- EXERCISE OBJECTIVE: Can you reproduce every line of the entries, unchanged, from the line containing "Show hidden system" down to the line containing "point(101,657)", with both of those lines included?
::: RECORDS SUPPLIED
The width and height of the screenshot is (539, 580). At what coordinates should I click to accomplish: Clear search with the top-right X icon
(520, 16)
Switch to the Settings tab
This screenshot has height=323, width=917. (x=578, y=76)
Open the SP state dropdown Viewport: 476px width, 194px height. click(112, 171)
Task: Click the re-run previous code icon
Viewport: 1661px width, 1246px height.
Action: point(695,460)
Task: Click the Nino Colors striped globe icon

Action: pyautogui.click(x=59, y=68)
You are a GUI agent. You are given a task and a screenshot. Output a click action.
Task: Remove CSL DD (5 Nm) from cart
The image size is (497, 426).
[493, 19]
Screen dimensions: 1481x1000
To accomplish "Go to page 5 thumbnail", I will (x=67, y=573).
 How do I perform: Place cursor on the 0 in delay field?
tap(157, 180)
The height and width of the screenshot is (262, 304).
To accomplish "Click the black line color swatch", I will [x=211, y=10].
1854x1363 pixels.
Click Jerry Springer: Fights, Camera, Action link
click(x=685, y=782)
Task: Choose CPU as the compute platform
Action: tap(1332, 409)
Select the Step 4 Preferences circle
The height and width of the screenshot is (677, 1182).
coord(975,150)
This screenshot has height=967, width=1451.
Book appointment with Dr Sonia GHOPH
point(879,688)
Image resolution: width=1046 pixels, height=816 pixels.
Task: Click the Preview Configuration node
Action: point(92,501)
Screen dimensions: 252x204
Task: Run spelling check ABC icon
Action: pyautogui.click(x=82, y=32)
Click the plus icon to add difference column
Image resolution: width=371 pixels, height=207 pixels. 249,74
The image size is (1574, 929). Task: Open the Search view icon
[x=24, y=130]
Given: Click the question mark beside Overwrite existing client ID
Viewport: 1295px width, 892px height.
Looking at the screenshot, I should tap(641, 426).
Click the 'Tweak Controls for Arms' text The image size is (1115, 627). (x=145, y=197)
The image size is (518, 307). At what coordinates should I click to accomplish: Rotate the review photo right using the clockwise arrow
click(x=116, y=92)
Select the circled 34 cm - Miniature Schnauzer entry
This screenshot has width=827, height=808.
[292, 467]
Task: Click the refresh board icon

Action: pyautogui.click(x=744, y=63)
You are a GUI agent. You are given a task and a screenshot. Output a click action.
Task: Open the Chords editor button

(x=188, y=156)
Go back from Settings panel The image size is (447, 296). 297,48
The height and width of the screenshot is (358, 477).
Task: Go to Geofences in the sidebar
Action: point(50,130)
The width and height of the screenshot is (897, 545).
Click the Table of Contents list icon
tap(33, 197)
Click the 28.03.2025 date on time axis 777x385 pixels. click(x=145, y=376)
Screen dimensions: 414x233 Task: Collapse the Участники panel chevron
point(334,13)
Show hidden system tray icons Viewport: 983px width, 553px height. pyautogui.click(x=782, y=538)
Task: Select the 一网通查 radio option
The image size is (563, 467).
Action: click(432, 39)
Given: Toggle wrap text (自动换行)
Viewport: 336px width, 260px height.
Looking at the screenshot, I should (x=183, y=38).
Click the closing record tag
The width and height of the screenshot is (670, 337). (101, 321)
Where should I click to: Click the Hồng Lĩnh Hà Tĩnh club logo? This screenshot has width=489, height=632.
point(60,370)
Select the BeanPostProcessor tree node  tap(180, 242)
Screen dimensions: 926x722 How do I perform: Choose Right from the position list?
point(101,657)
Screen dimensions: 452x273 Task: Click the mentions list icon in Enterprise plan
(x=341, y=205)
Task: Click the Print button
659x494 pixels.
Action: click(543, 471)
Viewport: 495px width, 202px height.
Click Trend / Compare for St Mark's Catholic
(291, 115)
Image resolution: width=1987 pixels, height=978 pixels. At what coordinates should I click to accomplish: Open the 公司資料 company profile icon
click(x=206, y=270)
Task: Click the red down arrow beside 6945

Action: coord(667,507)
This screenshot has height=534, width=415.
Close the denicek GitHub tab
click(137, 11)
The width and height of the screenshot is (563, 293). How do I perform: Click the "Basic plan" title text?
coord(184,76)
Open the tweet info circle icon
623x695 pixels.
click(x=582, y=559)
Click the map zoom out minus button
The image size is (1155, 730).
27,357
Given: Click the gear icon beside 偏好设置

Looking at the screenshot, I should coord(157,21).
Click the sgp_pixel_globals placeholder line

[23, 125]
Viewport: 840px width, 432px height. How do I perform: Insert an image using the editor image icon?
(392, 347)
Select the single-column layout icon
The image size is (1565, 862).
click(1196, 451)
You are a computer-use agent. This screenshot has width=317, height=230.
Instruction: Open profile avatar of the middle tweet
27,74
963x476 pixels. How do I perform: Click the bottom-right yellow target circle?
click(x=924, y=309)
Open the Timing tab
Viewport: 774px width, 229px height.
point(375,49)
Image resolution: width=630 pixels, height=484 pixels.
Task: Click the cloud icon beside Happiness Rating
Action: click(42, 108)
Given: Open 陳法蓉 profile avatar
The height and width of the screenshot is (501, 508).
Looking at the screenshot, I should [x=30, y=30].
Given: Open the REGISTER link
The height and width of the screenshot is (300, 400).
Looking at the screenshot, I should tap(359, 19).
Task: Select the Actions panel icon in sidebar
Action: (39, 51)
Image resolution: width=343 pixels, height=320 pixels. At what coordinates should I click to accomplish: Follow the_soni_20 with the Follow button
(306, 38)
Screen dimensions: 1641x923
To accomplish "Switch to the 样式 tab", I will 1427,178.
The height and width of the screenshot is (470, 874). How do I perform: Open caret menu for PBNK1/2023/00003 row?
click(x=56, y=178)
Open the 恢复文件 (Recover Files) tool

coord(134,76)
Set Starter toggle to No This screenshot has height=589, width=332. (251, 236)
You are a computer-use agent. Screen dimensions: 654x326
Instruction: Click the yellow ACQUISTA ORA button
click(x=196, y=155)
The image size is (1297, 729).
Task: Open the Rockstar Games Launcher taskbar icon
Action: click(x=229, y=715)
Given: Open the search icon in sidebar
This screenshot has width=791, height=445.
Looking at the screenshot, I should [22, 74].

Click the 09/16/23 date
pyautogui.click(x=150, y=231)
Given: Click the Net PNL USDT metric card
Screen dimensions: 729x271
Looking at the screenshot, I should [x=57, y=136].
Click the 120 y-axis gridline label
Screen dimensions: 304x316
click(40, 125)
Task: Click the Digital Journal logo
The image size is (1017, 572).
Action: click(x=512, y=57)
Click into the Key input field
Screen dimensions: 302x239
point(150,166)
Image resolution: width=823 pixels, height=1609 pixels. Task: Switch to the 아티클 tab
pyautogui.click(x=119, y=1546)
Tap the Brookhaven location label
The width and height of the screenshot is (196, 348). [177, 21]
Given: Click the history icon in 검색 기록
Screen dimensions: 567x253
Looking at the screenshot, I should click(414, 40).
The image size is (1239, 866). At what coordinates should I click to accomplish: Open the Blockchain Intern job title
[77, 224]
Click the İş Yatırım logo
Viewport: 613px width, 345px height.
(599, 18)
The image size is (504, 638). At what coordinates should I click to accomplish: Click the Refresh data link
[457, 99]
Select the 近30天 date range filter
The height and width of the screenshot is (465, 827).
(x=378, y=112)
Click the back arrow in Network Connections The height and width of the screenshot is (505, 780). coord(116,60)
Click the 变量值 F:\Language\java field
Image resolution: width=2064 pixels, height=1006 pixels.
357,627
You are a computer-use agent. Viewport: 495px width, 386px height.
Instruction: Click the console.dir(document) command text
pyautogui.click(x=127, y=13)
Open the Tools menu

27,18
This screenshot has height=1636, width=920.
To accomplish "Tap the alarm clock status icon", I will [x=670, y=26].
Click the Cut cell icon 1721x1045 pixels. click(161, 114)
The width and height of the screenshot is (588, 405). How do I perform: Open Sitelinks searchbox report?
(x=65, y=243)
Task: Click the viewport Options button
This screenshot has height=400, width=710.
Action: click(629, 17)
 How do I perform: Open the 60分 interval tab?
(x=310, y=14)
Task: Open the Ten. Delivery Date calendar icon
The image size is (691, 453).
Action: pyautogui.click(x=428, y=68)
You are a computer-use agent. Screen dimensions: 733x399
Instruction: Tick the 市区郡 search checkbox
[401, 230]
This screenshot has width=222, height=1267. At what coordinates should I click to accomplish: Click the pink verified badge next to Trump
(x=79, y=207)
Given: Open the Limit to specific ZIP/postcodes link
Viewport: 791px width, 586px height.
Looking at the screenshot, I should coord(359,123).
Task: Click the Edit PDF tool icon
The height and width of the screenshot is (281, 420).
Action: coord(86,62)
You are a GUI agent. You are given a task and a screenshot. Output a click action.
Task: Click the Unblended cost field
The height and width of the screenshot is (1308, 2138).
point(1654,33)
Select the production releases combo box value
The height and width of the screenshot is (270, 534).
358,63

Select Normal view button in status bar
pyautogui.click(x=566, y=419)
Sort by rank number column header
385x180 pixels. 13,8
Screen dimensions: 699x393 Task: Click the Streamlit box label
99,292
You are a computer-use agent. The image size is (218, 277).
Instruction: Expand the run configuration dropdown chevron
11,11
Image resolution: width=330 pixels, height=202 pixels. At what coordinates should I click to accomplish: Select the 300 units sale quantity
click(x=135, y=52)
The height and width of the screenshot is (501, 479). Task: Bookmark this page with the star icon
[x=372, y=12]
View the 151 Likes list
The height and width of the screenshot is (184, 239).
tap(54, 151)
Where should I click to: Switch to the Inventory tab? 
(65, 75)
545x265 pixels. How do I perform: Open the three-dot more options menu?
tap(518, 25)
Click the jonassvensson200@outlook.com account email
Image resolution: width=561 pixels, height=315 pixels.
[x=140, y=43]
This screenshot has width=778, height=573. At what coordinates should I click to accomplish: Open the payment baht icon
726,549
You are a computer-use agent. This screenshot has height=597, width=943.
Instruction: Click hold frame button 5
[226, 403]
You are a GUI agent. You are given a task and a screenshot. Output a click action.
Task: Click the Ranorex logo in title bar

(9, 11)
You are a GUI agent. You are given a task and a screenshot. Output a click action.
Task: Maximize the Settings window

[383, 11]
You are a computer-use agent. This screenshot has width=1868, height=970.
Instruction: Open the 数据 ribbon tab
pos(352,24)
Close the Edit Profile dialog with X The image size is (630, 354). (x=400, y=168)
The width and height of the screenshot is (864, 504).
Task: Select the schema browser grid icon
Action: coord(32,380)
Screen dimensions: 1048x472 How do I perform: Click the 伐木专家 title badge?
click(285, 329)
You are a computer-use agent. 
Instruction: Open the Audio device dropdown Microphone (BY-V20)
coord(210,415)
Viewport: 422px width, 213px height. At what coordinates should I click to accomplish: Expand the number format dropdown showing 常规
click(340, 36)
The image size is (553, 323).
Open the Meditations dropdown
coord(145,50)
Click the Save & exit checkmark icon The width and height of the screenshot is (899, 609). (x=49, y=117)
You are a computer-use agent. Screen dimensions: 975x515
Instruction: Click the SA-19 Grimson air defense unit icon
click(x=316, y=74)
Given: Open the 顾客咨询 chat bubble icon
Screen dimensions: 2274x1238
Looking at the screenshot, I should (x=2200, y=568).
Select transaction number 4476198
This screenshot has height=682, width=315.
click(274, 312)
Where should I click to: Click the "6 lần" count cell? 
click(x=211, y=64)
::::::
- EXERCISE RESULT:
Show hidden system tray icons Viewport: 983px width, 553px height. pyautogui.click(x=782, y=538)
Task: Select the 一网通查 radio option
The image size is (563, 467).
Action: click(432, 39)
Given: Toggle wrap text (自动换行)
Viewport: 336px width, 260px height.
Looking at the screenshot, I should (x=183, y=38).
Click the closing record tag
The width and height of the screenshot is (670, 337). (101, 321)
Where should I click to: Click the Hồng Lĩnh Hà Tĩnh club logo? This screenshot has width=489, height=632.
point(60,370)
Select the BeanPostProcessor tree node  tap(180, 242)
Screen dimensions: 926x722 How do I perform: Choose Right from the position list?
point(101,657)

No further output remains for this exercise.